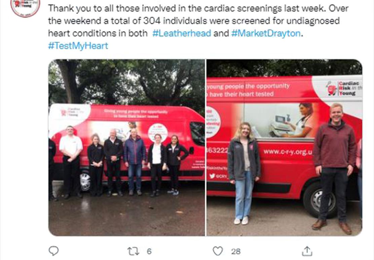Click the www.c-r-y.org.uk text on the van
Image resolution: width=374 pixels, height=260 pixels.
pyautogui.click(x=288, y=152)
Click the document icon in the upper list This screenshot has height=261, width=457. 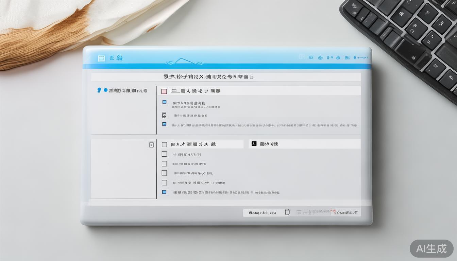click(x=164, y=115)
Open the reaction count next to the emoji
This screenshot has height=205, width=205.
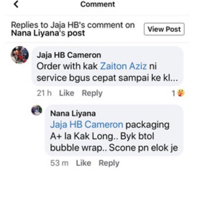pos(173,93)
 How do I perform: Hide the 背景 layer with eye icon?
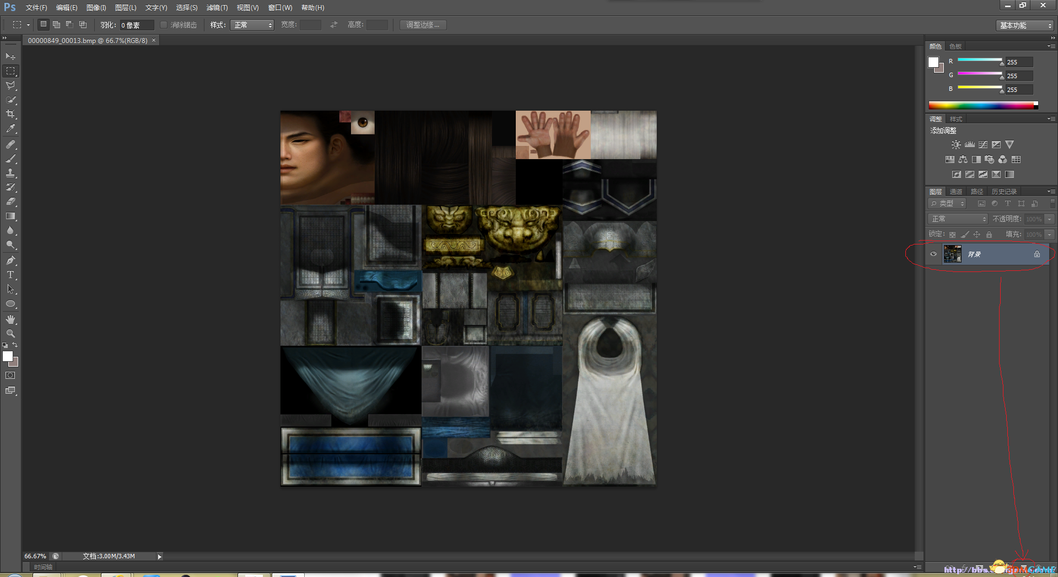[933, 254]

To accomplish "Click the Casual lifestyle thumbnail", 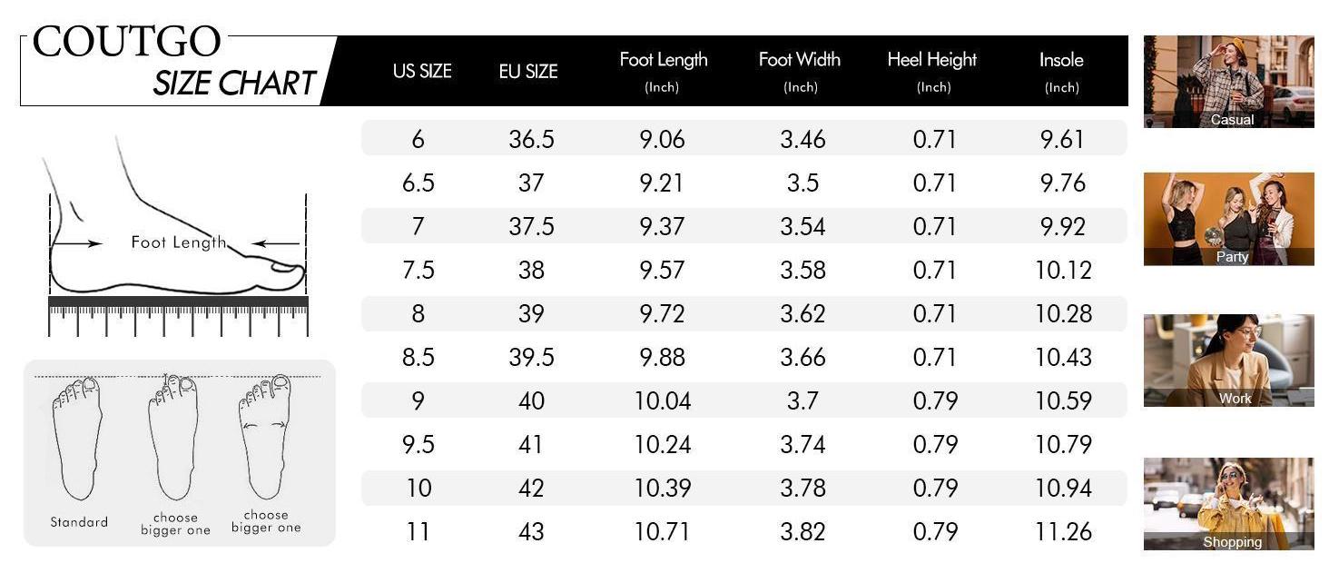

****

→ Work required
Please write out the lines above exactly, from the one that contains "This screenshot has height=205, width=205." through the final line, and include none of the pictures.

→ Written solution
This screenshot has height=205, width=205.
pos(173,93)
 How do I perform: Hide the 背景 layer with eye icon?
[933, 254]

To accomplish "Click the Casual lifestyle thumbnail", 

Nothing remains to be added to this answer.